- **Description of the task**
Please repeat the data shown below, word for word.

Stored data
##########
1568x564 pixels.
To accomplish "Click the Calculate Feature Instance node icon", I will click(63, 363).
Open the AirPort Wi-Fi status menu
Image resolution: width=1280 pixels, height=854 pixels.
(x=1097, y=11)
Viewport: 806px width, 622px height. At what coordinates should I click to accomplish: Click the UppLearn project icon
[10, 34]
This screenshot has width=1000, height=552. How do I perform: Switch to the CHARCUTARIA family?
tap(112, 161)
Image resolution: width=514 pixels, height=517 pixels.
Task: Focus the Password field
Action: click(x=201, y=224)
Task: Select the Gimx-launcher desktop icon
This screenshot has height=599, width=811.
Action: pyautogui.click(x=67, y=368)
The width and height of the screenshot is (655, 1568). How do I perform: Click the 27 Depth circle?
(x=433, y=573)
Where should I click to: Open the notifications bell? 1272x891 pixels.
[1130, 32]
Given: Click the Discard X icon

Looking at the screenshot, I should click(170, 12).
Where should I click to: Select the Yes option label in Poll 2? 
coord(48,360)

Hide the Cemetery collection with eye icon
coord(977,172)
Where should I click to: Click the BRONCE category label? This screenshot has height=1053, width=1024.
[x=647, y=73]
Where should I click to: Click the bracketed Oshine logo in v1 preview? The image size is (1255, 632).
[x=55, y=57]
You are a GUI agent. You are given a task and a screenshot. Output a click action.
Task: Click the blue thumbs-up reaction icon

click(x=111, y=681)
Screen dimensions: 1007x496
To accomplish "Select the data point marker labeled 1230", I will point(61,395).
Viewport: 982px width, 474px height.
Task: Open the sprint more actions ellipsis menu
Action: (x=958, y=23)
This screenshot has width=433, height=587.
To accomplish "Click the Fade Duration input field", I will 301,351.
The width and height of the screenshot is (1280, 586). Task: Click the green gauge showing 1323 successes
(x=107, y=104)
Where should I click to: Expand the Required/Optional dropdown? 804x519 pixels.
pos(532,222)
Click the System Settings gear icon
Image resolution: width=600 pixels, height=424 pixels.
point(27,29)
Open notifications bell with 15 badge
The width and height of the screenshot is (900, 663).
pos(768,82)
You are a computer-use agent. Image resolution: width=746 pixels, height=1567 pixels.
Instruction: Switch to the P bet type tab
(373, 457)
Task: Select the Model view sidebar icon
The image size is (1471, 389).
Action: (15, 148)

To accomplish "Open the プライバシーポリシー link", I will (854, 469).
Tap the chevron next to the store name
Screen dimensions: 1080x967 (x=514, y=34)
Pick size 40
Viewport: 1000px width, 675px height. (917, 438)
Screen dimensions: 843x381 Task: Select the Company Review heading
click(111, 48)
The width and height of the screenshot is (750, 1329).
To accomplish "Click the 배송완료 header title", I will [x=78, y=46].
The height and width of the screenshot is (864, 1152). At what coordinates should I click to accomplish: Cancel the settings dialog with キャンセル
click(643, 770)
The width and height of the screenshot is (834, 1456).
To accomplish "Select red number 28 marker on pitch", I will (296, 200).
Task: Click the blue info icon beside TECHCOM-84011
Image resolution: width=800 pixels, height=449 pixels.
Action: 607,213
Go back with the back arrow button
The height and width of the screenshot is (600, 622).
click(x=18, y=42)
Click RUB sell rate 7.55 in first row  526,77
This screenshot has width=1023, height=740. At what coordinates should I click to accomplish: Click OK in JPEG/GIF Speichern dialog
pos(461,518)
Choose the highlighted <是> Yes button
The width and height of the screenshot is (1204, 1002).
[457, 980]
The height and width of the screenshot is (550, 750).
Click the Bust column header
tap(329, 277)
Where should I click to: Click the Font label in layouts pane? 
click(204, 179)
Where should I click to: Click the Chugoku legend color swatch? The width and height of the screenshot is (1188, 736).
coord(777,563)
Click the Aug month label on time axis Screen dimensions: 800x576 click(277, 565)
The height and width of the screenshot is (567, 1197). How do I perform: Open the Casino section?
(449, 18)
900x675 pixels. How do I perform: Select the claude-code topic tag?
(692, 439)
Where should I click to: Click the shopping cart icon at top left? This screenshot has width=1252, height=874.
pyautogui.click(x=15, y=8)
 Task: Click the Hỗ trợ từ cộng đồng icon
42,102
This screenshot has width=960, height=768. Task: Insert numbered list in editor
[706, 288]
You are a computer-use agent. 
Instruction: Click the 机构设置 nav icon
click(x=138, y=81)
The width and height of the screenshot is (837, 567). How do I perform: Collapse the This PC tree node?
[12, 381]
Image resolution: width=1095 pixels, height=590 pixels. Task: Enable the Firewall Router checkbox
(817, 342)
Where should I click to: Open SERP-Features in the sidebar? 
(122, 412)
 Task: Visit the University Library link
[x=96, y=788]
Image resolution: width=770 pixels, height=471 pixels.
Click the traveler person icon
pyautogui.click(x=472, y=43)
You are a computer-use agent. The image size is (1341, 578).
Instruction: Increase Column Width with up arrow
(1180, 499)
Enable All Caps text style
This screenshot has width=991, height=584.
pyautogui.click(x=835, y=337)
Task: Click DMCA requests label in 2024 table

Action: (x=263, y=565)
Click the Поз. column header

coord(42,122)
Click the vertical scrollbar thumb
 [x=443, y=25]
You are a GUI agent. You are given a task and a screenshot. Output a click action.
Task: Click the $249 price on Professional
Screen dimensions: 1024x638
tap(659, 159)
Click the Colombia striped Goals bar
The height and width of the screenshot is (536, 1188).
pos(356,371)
##########
- **Response to the task**
1568x564 pixels.
To accomplish "Click the Calculate Feature Instance node icon", I will click(63, 363).
Open the AirPort Wi-Fi status menu
Image resolution: width=1280 pixels, height=854 pixels.
(x=1097, y=11)
Viewport: 806px width, 622px height. At what coordinates should I click to accomplish: Click the UppLearn project icon
[10, 34]
This screenshot has width=1000, height=552. How do I perform: Switch to the CHARCUTARIA family?
tap(112, 161)
Image resolution: width=514 pixels, height=517 pixels.
Task: Focus the Password field
Action: click(x=201, y=224)
Task: Select the Gimx-launcher desktop icon
This screenshot has height=599, width=811.
Action: pyautogui.click(x=67, y=368)
The width and height of the screenshot is (655, 1568). How do I perform: Click the 27 Depth circle?
(x=433, y=573)
Where should I click to: Open the notifications bell? 1272x891 pixels.
[1130, 32]
Given: Click the Discard X icon

Looking at the screenshot, I should click(170, 12).
Where should I click to: Select the Yes option label in Poll 2? 
coord(48,360)

Hide the Cemetery collection with eye icon
coord(977,172)
Where should I click to: Click the BRONCE category label? This screenshot has height=1053, width=1024.
[x=647, y=73]
Where should I click to: Click the bracketed Oshine logo in v1 preview? The image size is (1255, 632).
[x=55, y=57]
You are a GUI agent. You are given a task and a screenshot. Output a click action.
Task: Click the blue thumbs-up reaction icon

click(x=111, y=681)
Screen dimensions: 1007x496
To accomplish "Select the data point marker labeled 1230", I will point(61,395).
Viewport: 982px width, 474px height.
Task: Open the sprint more actions ellipsis menu
Action: (x=958, y=23)
This screenshot has width=433, height=587.
To accomplish "Click the Fade Duration input field", I will 301,351.
The width and height of the screenshot is (1280, 586). Task: Click the green gauge showing 1323 successes
(x=107, y=104)
Where should I click to: Expand the Required/Optional dropdown? 804x519 pixels.
pos(532,222)
Click the System Settings gear icon
Image resolution: width=600 pixels, height=424 pixels.
point(27,29)
Open notifications bell with 15 badge
The width and height of the screenshot is (900, 663).
pos(768,82)
You are a computer-use agent. Image resolution: width=746 pixels, height=1567 pixels.
Instruction: Switch to the P bet type tab
(373, 457)
Task: Select the Model view sidebar icon
The image size is (1471, 389).
Action: (15, 148)

To accomplish "Open the プライバシーポリシー link", I will (854, 469).
Tap the chevron next to the store name
Screen dimensions: 1080x967 (x=514, y=34)
Pick size 40
Viewport: 1000px width, 675px height. (917, 438)
Screen dimensions: 843x381 Task: Select the Company Review heading
click(111, 48)
The width and height of the screenshot is (750, 1329).
To accomplish "Click the 배송완료 header title", I will [x=78, y=46].
The height and width of the screenshot is (864, 1152). At what coordinates should I click to accomplish: Cancel the settings dialog with キャンセル
click(643, 770)
The width and height of the screenshot is (834, 1456).
To accomplish "Select red number 28 marker on pitch", I will (296, 200).
Task: Click the blue info icon beside TECHCOM-84011
Image resolution: width=800 pixels, height=449 pixels.
Action: 607,213
Go back with the back arrow button
The height and width of the screenshot is (600, 622).
click(x=18, y=42)
Click RUB sell rate 7.55 in first row  526,77
This screenshot has width=1023, height=740. At what coordinates should I click to accomplish: Click OK in JPEG/GIF Speichern dialog
pos(461,518)
Choose the highlighted <是> Yes button
The width and height of the screenshot is (1204, 1002).
[457, 980]
The height and width of the screenshot is (550, 750).
Click the Bust column header
tap(329, 277)
Where should I click to: Click the Font label in layouts pane? 
click(204, 179)
Where should I click to: Click the Chugoku legend color swatch? The width and height of the screenshot is (1188, 736).
coord(777,563)
Click the Aug month label on time axis Screen dimensions: 800x576 click(277, 565)
The height and width of the screenshot is (567, 1197). How do I perform: Open the Casino section?
(449, 18)
900x675 pixels. How do I perform: Select the claude-code topic tag?
(692, 439)
Where should I click to: Click the shopping cart icon at top left? This screenshot has width=1252, height=874.
pyautogui.click(x=15, y=8)
 Task: Click the Hỗ trợ từ cộng đồng icon
42,102
This screenshot has width=960, height=768. Task: Insert numbered list in editor
[706, 288]
You are a computer-use agent. 
Instruction: Click the 机构设置 nav icon
click(x=138, y=81)
The width and height of the screenshot is (837, 567). How do I perform: Collapse the This PC tree node?
[12, 381]
Image resolution: width=1095 pixels, height=590 pixels. Task: Enable the Firewall Router checkbox
(817, 342)
Where should I click to: Open SERP-Features in the sidebar? 
(122, 412)
 Task: Visit the University Library link
[x=96, y=788]
Image resolution: width=770 pixels, height=471 pixels.
Click the traveler person icon
pyautogui.click(x=472, y=43)
You are a computer-use agent. The image size is (1341, 578).
Instruction: Increase Column Width with up arrow
(1180, 499)
Enable All Caps text style
This screenshot has width=991, height=584.
pyautogui.click(x=835, y=337)
Task: Click DMCA requests label in 2024 table

Action: (x=263, y=565)
Click the Поз. column header

coord(42,122)
Click the vertical scrollbar thumb
 [x=443, y=25]
You are a GUI agent. You are given a task and a screenshot. Output a click action.
Task: Click the $249 price on Professional
Screen dimensions: 1024x638
tap(659, 159)
Click the Colombia striped Goals bar
The height and width of the screenshot is (536, 1188).
pos(356,371)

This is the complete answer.